Dopo venti anni trascorsi a collaborare insieme, può risultare complesso parlare del proprio rapporto. Tsai Ming-liang e Lee Kang-sheng si trovano, dunque, a conversare della profonda stima e affetto reciproco generati dal più puro dei sentimenti

Tardo pomeriggio. Sull'Isola di Taiwan, presumibilmente su una delle sue colline boschive, c'è una casa di cui sono rimasti solo i muri. Qui forse al primo piano oppure al piano terra ci sono due poltroncine su cui sono accomodati il regista Tsai Ming-liang e l'attore di tutti i suoi film Lee Kang-sheng. Si trovano a parlare in questa dimora di Stray Dogs, ultima loro collaborazione, in quanto un editore di Taiwan vorrebbe pubblicare un libro a riguardo a cui vorrebbe annettere un contributo video, così da renderlo più ricco.
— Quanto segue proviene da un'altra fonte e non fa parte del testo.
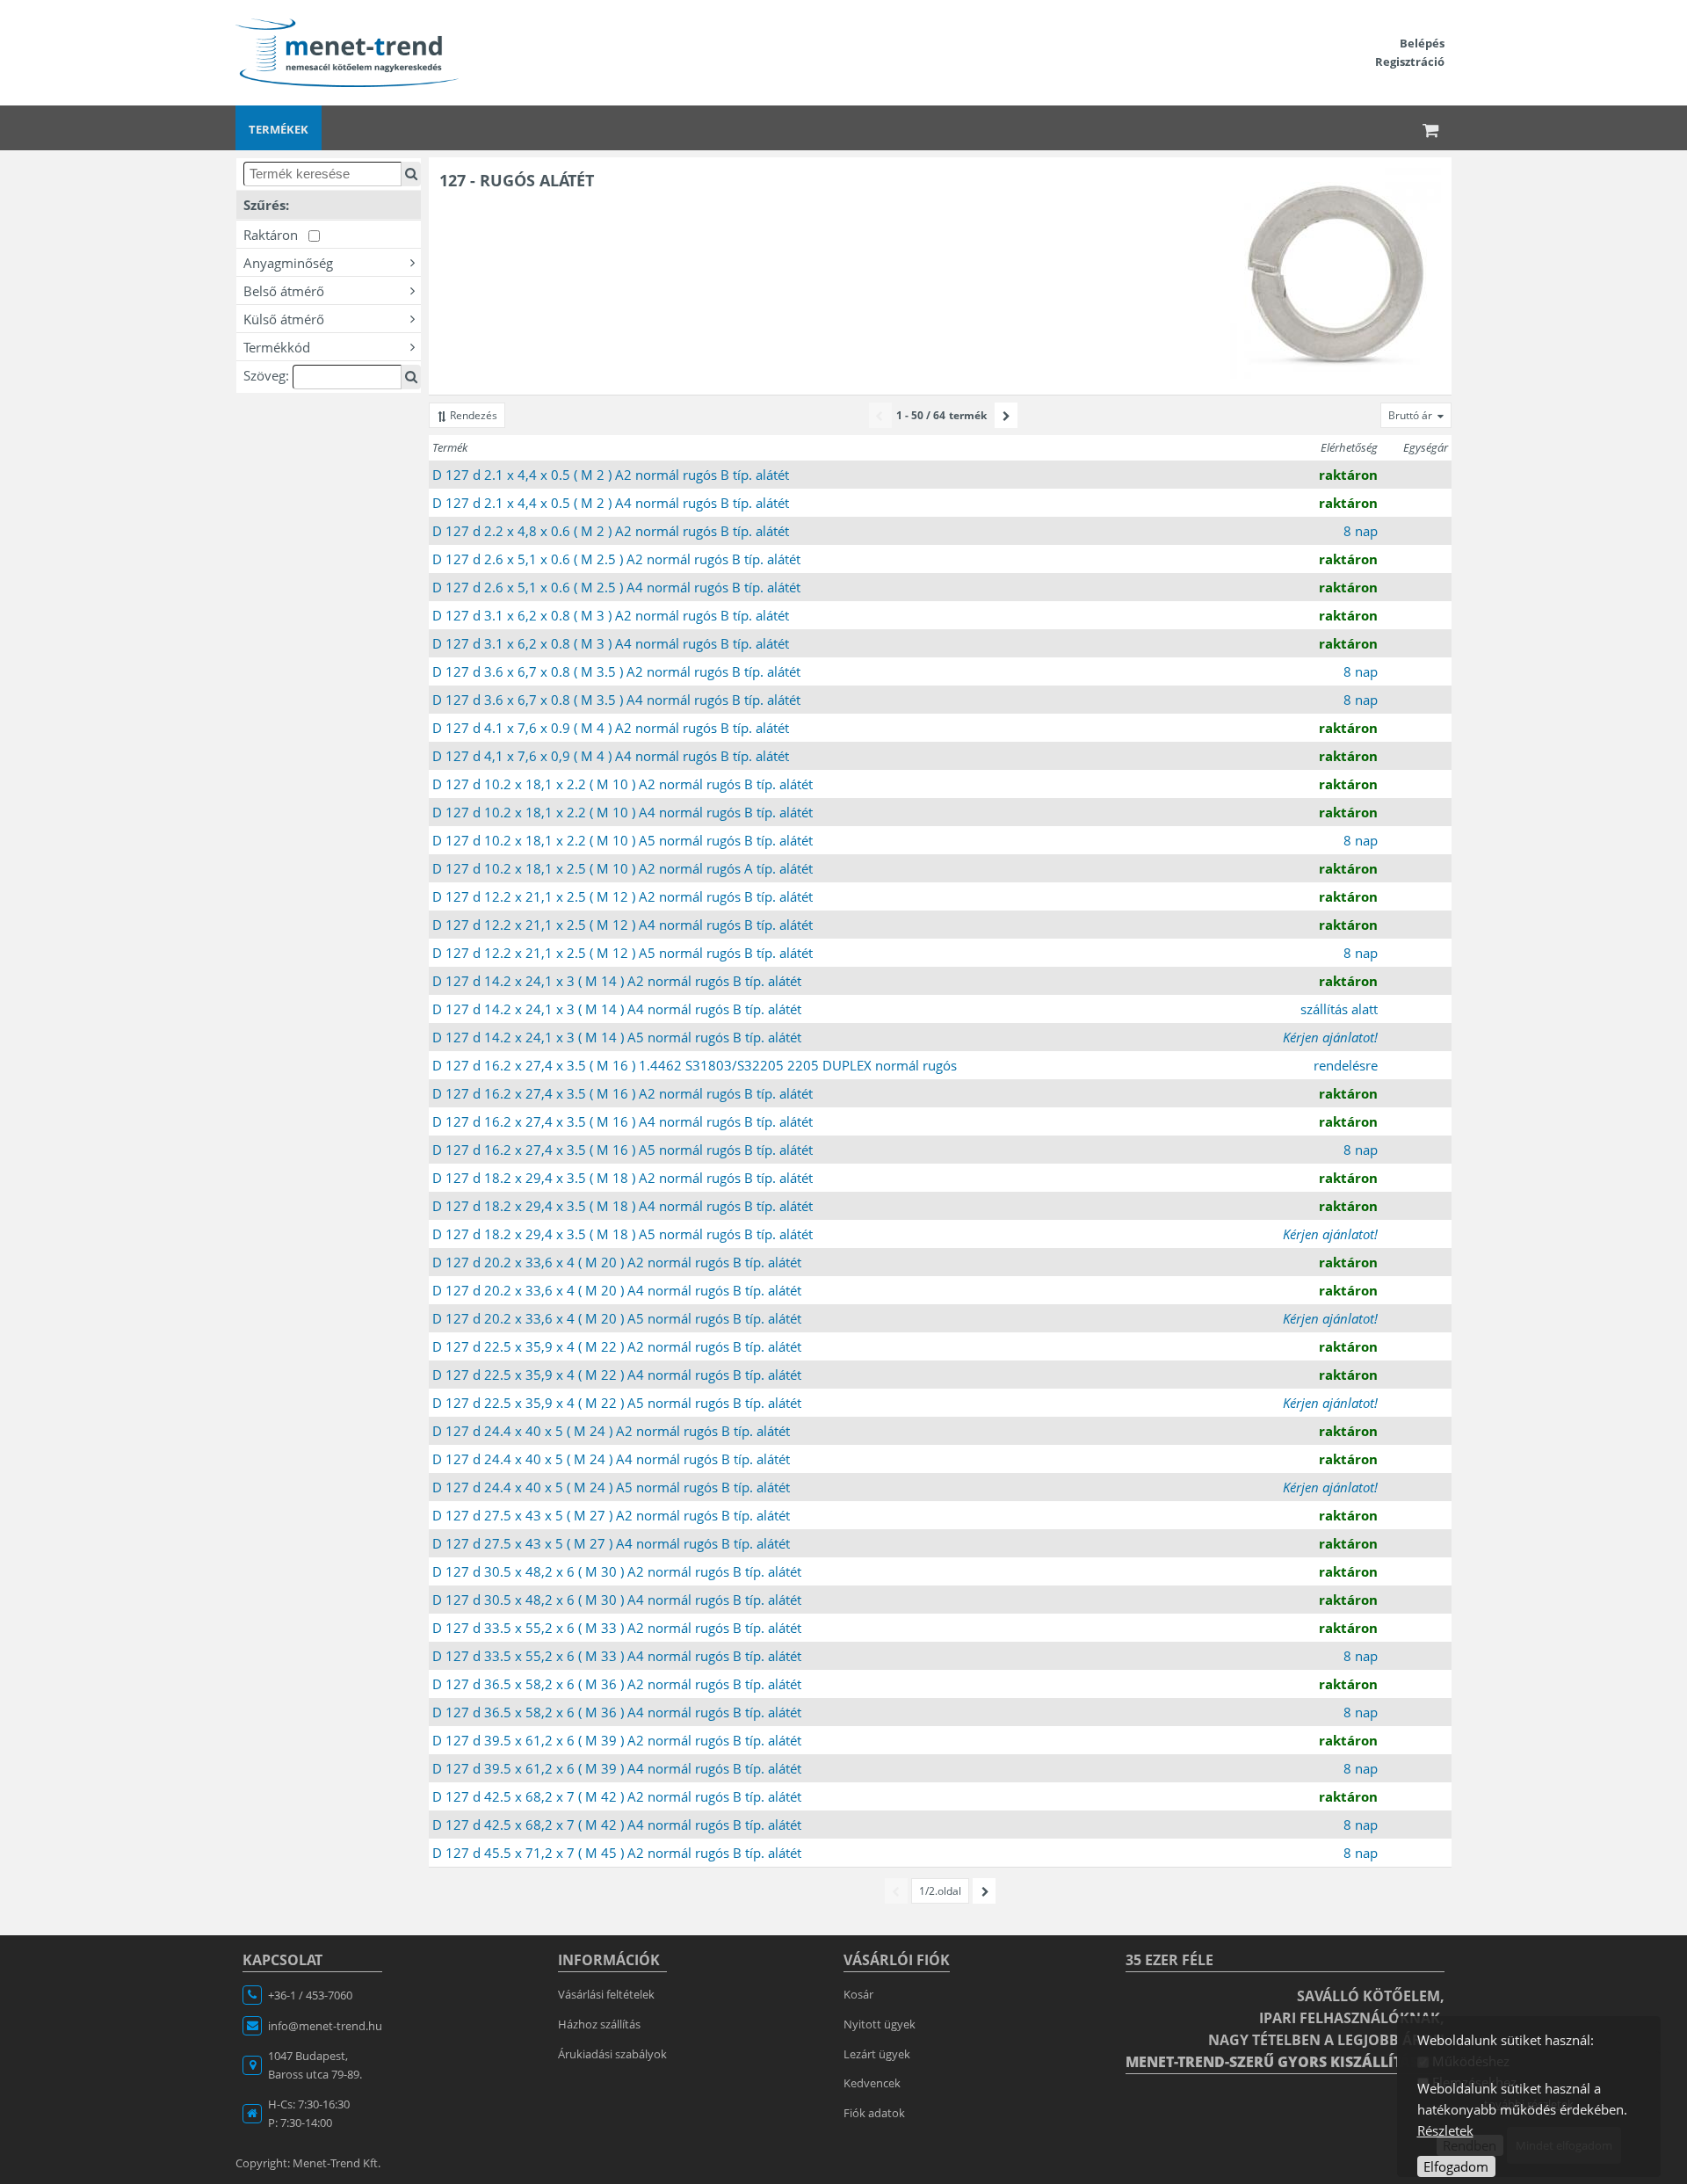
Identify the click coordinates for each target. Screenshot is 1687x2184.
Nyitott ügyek (880, 2024)
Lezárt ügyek (877, 2054)
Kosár (858, 1994)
Le ora passano. Tsai beve acqua e tè, mentre Lee fuma cinque sigarette. I due amici, colleghi, amanti, uomini uniti da un viscerale destino discutono e si confrontano. Intanto il vento smette di spirare, il sole sta calando e l'imbarazzo iniziale tra i due ha lasciato spazio a nuove consapevolezze.
In apparenza c'è poco da dire su Afternoon. Il motivo è da rintracciare nel fatto che il documentario consta esclusivamente di un'inquadratura fissa su Tsai Ming-liangLee Kang-sheng in cui i due per circa due ore e mezza parlano delle sfumature umane e professionali che compongo il loro duraturo rapporto. Non ci sarebbe molto altro da aggiungere, quindi, se non si percepisse dalla visione che il regista di origine malese nel girare il documentario sia stato mosso dalla volontà di esprimere la sua gratitudine e stima nei confronti dell'amico. Parlare di Stray Dogs è solo un pretesto, un modo per accendere il discorso, perché l'imbarazzo iniziale è forte. Nonostante la loro collaborazione artistica duri da più di 20 anni e probabilmente la conoscenza da qualche anno in più Tsai, infatti, ha difficoltà a cominciare a parlare. Ciò si nota dal fatto che dopo alcuni secondi iniziali di silenzio in cui entrambi si guardano le punte dei piedi, il regista rompe il ghiaccio affermando: "Se non ci fossi stato tu, i miei film non sarebbero mai nati". Da questo istante comincia un monologo del cineasta taiwanese a volte interrotto da qualche battuta di Lee o da qualche suo mugugno in cui gli aneddoti si mischiano alle riflessioni.
Si viene a conoscenza che i produttori dei primi film di Tsai scapparono con tutti i soldi dopo il successo di Vive l'amour (1994), lasciandolo senza soldi. Altra storia riguarda la sua decisione di girare nel 2006 Hei yan guan nonostante il successo ancora vivo de Il gusto dell'anguria (2005), per risollevare l'animo di Lee, depresso e abbattuto dopo la scomparsa del padre. Ancora si viene a conoscenza del rapporto di entrambi con i rispettivi genitori e di come Tsai non sopporti particolarmente la madre di Lee, colpevole di urlare tantissimo. Questi brevi passaggi di vita sono incorniciati da un filo di sentimenti e passioni che il regista sviscera verso l'amico. Ciò prende avvio con una pura e cristallina ammissione di devozione, per poi espandersi e spiegarsi, fino a comprendere che il loro rapporto travalica i confini materiali del concetto di sentimento. Non è semplicemente amore, né tanto meno amicizia, né stima o rispetto: ciò che lega il regista e l'attore è un cordone ombelicale di reciproca sussistenza, di linfa creativa e vitale che mantiene vivo e attivo Tsai nonostante si evinca il suo profondo stato attuale di depressione. Usa parole di compassione e sconfitta Tsai, quando parla del suo presente, compromesso, inoltre, da una profonda malattia. Si sente sconfitto, fuori dai giochi del mondo, inerme nei confronti di un senso globale di vita a cui lui non si sente più partecipe.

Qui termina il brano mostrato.